Jumat 04 Mar 2016 17:55 WIB

BPPT Ungkap Cara Buoy Kirim Deteksi Tsunami

Rep: Wilda Fizriyani/ Red: Winda Destiana Putri
Badan Pengkajian dan Penerapan Teknologi (BPPT)
Foto: Antara
Badan Pengkajian dan Penerapan Teknologi (BPPT)

REPUBLIKA.CO.ID, JAKARTA – Indonesia harus lebih memperhatikan langkah pencegahan, prediksi dan peringatan dini bencana gempa. Hal ini karena Indonesia merupakan wilayah yang berada di titik rawan bencana.

Karena kondisi tersebut, Badan Pengkajian dan Penerapan Teknologi (BPPT) pun mulai mengkaji teknologi terapan bencana gempa.

Direktur Pusat Teknologi Elektronika (PTE) BPPT, Yudi Purwantoro menyebutkan terdapat tiga komponen teknologi untuk antisipasi bencana.

"Pra Bencana, Penyebaran Informasi Peringatan Dini Bencana dan Pasca Bencana," kata Yudi melalui keterangan persnya kepada Republika, Jumat (4/3).

Pada teknologi pra bencana terdapat buoy atau sistem pendeteksi dini tsunami dengan wahana OBU (Ocean Bottom Unit). Jika terjadi anomali, kata Yudi, ini akan mengirimkan sinyal peringatan ke buoy. Setelah itu dikirim ke darat melalui satelit.

Menurut Yudi, buoy selanjutnya akan mengirim level laut per menit untuk dianalisa efeknya di Read Down Station TEWS (tsunami early warning system atau sistem peringatan dini tsunami)di BPPT. Setelah diterima barulah akan dikirim ke Badan Meteorologi, Klimatologi dan Geofisika (BMKG).

Pada tahap berikutnya adalah penyebaran informasi peringatan dini bencana. Yudi menilai tahap inilah yang sangat kompleks.

Pada hakikatnya, BPPT sebenarnya sudah memberikan rekomendasi penguatan penyebaran informasi bencana. Dengan demikian masyarakat dapat secara cepat mengantisipasi terjadinya bencana melalui media televisi digital yang sudah menjadi Peraturan Menteri Kominfo No 3 tahun 2014.

"Sayangnya realisasi sistem ini menunggu terkirimnya sistem televisi digital di Indonesia," tuturnya.

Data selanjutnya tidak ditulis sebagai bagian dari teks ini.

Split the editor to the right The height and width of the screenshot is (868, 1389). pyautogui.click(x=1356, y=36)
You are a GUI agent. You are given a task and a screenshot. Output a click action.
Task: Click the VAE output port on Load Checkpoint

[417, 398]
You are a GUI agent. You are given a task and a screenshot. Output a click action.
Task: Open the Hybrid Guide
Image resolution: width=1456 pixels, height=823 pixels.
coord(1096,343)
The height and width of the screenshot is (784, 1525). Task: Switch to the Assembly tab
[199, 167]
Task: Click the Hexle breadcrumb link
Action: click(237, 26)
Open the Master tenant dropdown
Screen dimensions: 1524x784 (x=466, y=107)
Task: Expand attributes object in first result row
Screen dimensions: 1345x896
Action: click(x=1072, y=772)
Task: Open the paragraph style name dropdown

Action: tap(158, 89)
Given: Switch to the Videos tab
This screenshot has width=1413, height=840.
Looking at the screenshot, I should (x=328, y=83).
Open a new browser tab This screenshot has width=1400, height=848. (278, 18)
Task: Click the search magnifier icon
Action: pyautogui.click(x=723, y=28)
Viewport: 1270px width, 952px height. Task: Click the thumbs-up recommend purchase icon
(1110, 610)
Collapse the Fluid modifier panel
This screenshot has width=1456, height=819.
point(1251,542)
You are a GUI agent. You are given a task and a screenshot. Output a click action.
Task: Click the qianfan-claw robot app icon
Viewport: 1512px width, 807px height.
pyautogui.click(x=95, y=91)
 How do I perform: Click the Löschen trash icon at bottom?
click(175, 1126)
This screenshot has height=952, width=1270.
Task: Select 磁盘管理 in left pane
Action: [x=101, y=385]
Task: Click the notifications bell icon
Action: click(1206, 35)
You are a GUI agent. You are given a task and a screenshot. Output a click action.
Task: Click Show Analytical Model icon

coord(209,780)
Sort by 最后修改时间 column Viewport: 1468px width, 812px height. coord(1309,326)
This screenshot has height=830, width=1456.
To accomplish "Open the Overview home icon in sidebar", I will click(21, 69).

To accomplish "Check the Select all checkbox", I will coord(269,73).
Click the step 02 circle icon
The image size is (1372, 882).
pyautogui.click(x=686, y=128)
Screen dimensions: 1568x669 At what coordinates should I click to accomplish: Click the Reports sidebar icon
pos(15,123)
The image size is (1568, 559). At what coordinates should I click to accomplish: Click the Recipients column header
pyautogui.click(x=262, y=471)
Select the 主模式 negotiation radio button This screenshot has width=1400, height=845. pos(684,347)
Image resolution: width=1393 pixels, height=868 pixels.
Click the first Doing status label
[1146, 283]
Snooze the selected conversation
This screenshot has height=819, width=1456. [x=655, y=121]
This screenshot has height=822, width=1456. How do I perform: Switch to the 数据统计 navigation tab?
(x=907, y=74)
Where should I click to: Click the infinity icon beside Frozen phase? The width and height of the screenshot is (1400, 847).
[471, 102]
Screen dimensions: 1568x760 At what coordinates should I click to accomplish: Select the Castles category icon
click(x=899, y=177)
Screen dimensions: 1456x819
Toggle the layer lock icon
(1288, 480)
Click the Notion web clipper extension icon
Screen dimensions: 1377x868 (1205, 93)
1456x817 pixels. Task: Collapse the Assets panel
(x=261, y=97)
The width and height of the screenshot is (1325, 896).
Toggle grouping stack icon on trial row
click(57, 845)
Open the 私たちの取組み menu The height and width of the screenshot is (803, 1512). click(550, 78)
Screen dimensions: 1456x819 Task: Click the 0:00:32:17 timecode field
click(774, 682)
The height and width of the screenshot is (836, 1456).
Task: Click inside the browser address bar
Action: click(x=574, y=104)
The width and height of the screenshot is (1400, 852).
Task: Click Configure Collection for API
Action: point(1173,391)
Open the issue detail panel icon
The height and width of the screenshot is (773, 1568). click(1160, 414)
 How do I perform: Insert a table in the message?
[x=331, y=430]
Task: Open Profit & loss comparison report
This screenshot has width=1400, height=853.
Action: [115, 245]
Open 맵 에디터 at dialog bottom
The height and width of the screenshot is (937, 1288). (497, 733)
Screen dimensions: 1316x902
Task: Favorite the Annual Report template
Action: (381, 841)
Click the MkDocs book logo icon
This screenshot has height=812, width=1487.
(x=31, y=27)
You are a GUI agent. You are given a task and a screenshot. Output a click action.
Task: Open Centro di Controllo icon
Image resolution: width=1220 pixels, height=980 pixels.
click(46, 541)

Menurut Yudi, dengan teknologi ini, maka siaran tv digital akan diinterupsi secara otomatis jika terjadi bencan. Selanjutnya bisa menyiarkan informasi peringatan dini bencana kepada masyarakat.

"Harusnya undang-undang kebencanaan semua siaran wajib nge-block. Sayangnya belum ada sanksi. Makanya pada gempa Mentawai kemarin hanya RCTI saja yg interupsi siaran, yang lain tetap siaran. Padahal setiap broadcast sudah dipasang dan terhubung dengan BMKG," cetus Yudi.

 

Menurut Yudi, peringatan dini melalui tv digital ini sangat penting dilakukan. Masyarakat yang berada dalam situasi berpotensi bencana bisa segera mengevakuasi diri. Dalam hal ini bukan malah asyik menonton televisi terus menerus.

Yudi juga mengatakan, BPPT juga siap memberikan pengujian fitur sistem peringatan dini bencana terhadap perangkat tv digital yang akan beredar di Indonesia. BPPT juga menegaskan akan mendukung Kementerian Kominfo dan instansi kebencanaan untuk merealisasikan siatem ini di indonesia.

Selanjutnya, Yudi juga mengungkapkan perlunya Kotak Untuk Tanggap Wilayah Ancaman Gempa (Kutilang). Kutilang merupakan alat penyebaran informasi bencana yang dibuat khusus untuk tempat potensial di masyarakat. 

"Seperti Masjid, kantor pemerintah dan komunitas bencana. Pada Kutilang terdapat power mandiri sehingga jika infrastruktur listrik PLN mati informasi masih tetap bisa di terima," kata Yudi.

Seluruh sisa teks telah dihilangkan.